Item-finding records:
begin

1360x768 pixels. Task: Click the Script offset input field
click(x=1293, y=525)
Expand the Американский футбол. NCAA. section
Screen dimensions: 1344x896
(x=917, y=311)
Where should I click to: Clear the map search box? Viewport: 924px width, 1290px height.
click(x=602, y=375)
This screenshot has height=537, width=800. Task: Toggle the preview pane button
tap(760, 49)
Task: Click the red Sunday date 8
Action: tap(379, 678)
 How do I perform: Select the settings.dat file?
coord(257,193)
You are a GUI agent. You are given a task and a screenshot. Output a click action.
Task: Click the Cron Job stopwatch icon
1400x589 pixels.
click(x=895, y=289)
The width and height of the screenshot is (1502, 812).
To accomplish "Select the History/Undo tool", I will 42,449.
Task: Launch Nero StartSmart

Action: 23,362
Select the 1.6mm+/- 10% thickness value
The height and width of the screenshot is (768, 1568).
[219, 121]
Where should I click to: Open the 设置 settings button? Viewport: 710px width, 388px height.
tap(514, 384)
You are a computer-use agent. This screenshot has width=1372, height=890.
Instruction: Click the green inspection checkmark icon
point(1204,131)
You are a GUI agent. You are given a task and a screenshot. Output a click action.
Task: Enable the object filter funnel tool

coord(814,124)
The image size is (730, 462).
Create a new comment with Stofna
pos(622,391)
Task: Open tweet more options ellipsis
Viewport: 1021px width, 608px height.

end

YOUR TASK
Render the data above as a JSON array of strings, one string per line, with blank lines omitted.

WRITTEN ANSWER
[
  "1360x768 pixels. Task: Click the Script offset input field",
  "click(x=1293, y=525)",
  "Expand the Американский футбол. NCAA. section",
  "Screen dimensions: 1344x896",
  "(x=917, y=311)",
  "Where should I click to: Clear the map search box? Viewport: 924px width, 1290px height.",
  "click(x=602, y=375)",
  "This screenshot has height=537, width=800. Task: Toggle the preview pane button",
  "tap(760, 49)",
  "Task: Click the red Sunday date 8",
  "Action: tap(379, 678)",
  " How do I perform: Select the settings.dat file?",
  "coord(257,193)",
  "You are a GUI agent. You are given a task and a screenshot. Output a click action.",
  "Task: Click the Cron Job stopwatch icon",
  "1400x589 pixels.",
  "click(x=895, y=289)",
  "The width and height of the screenshot is (1502, 812).",
  "To accomplish \"Select the History/Undo tool\", I will 42,449.",
  "Task: Launch Nero StartSmart",
  "Action: 23,362",
  "Select the 1.6mm+/- 10% thickness value",
  "The height and width of the screenshot is (768, 1568).",
  "[219, 121]",
  "Where should I click to: Open the 设置 settings button? Viewport: 710px width, 388px height.",
  "tap(514, 384)",
  "You are a computer-use agent. This screenshot has width=1372, height=890.",
  "Instruction: Click the green inspection checkmark icon",
  "point(1204,131)",
  "You are a GUI agent. You are given a task and a screenshot. Output a click action.",
  "Task: Enable the object filter funnel tool",
  "coord(814,124)",
  "The image size is (730, 462).",
  "Create a new comment with Stofna",
  "pos(622,391)",
  "Task: Open tweet more options ellipsis",
  "Viewport: 1021px width, 608px height."
]